Metadata-Version: 2.1
Name: logs-ingestion
Version: 0.2.5
Summary: Package for logging to Azure Logs Ingestion API using decorators and regular logging statements.
License: Apache
Author: Richard Kooijman
Author-email: kooijman.richard@gmail.com
Requires-Python: >=3.10,<4.0
Classifier: License :: Other/Proprietary License
Classifier: Programming Language :: Python :: 3
Classifier: Programming Language :: Python :: 3.10
Classifier: Programming Language :: Python :: 3.11
Classifier: Programming Language :: Python :: 3.12
Requires-Dist: azure-core (==1.30.1)
Requires-Dist: azure-identity (==1.15.0)
Requires-Dist: azure-monitor-ingestion (==1.0.3)
Requires-Dist: pydantic (==2.7.1)
Description-Content-Type: text/markdown

## Introduction

This logs_ingestion package provides several methods for logging data into Azure Monitor using the Logs Ingestion API.

The following attributes are part of the logging with the coding attribute names between brackets:
- _TimeGenerated_ (time_generated): the datetime the logging entry was created (required) 
- _Message_ (message): the message of the log entry (optional)
- _Duration_ (duration): the duration of the function in case the decorator is used (optional)
- _Status_ (status): the status of the system (optional)
- _RunId_ (run_id): the run ID of the flow that is being processed (required)
- _Tag_ (tag): the tag for grouping log entries (required)

The attribute `TimeGenerated` is automatically set for you. The `RunId` and `Tag` are part of the configuration of the logger you need to create and only need to be set once per logger.


## Usage

You'll need a `logger` to perform the actual logging:
```python
logger: Logger = get_logger(__name__, run_id="42", tag="logger1")
```
With the logger instantiation you'll also set the `RunId` and `Tag` to be used in all logging entries as generated through this logger.

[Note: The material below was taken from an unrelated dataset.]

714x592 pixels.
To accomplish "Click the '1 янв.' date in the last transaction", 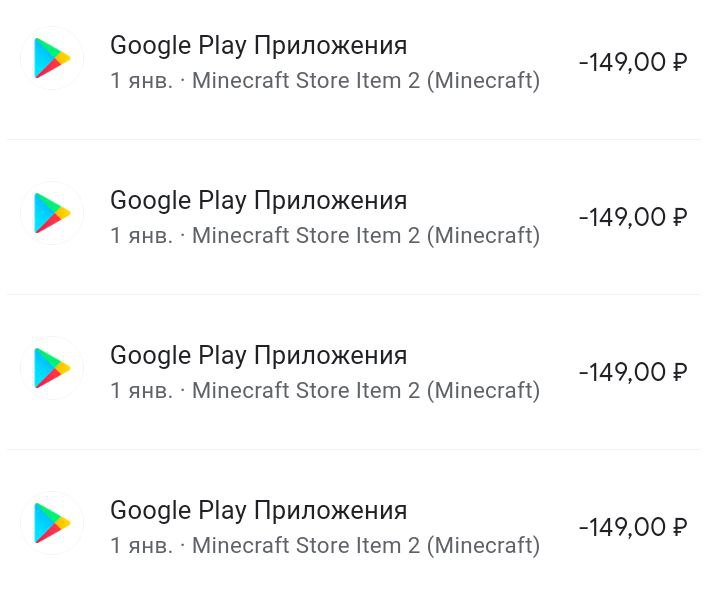I will [x=141, y=545].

The first method for logging information is by using a decorator in your Python code:
```python
@time_and_log(logger=logger, message="bla", status="timed")
def my_function():
    pass
```
Whenever the `my_function()` is called a log entry is created with when the function end that automatically includes the duration of the function call. This is a convenient way for monitoring the performance of functions and the possible drift in processing times. 
With the `message` and `status` arguments you can add additional details to the message logged.

The second method is by calling the usual logging lines, for example:
```python
from logs_ingestion.logs_record import LogsRecord
logger.warning(message='testing azure logging', record=LogsRecord(
               status="OK",
               duration=1.23))
```
The arguments are:
- `message`, speaks for itself
- `record`, the record(s) to be logged

The `record` argument must be either a `LogsRecord` or a list of `LogsRecord`s.
By using a list, you can simply log a whole batch of log records in one command. The `rund_id` and `tag` from the logger are pushed down to the individual log messages.